▶ [Direction]
Rewrite the rows below with every "Screen dimensions" changed to "Display size" and everything else kept the same, and leave out the pictures.

▶ [The data]
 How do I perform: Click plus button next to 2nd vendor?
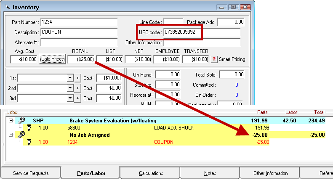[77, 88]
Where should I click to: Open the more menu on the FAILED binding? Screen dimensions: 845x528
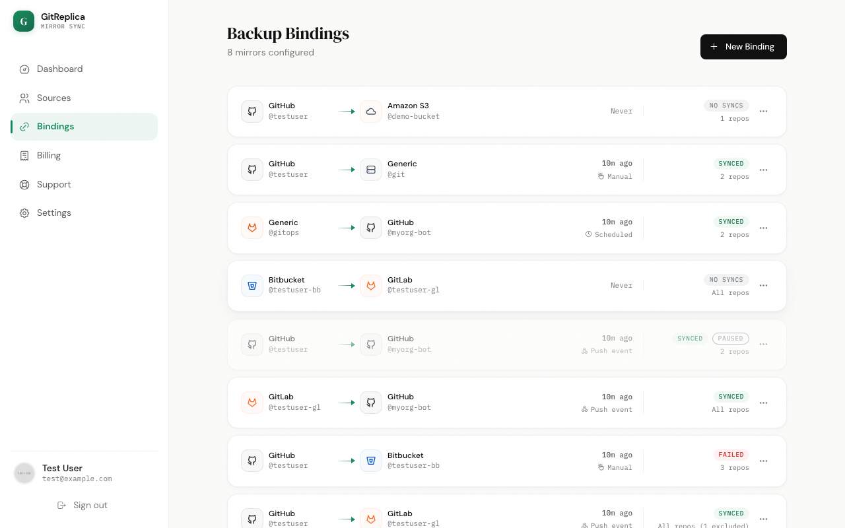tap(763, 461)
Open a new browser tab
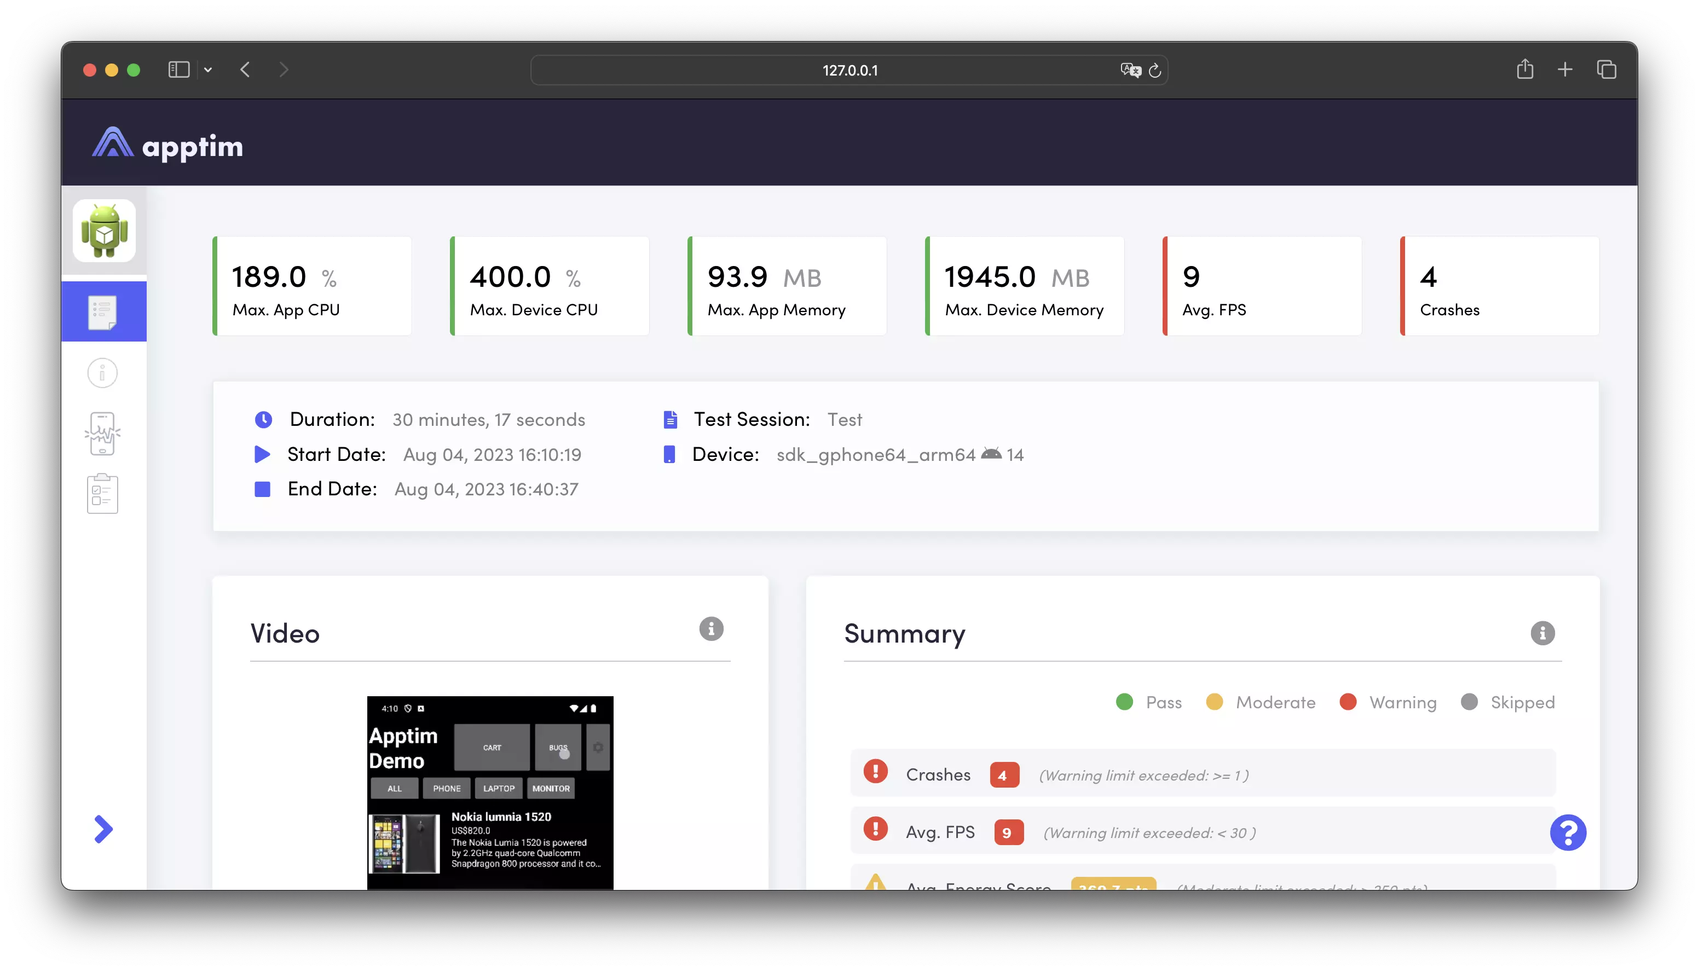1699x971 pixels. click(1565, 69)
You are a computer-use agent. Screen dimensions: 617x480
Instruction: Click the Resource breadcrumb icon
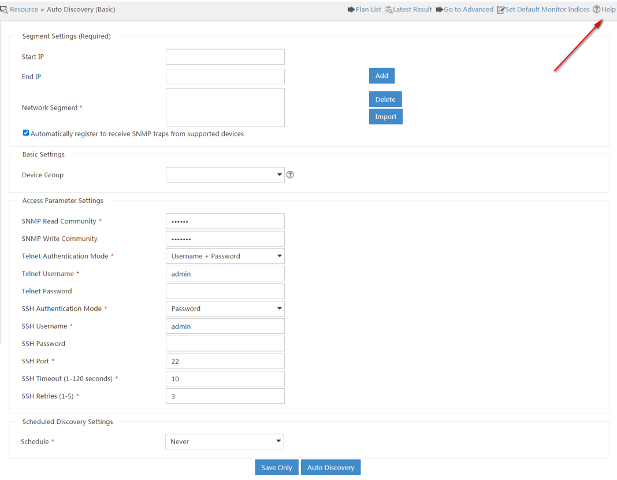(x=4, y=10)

▶ [Right answer]
 How do I perform: Click plus button next to 2nd vendor?
[77, 88]
Where should I click to: Open the more menu on the FAILED binding? Display size: 845x528
tap(763, 461)
Open a new browser tab
1699x971 pixels. click(1565, 69)
You are a computer-use agent. Display size: 617x480
Instruction: Click the Resource breadcrumb icon
(x=4, y=10)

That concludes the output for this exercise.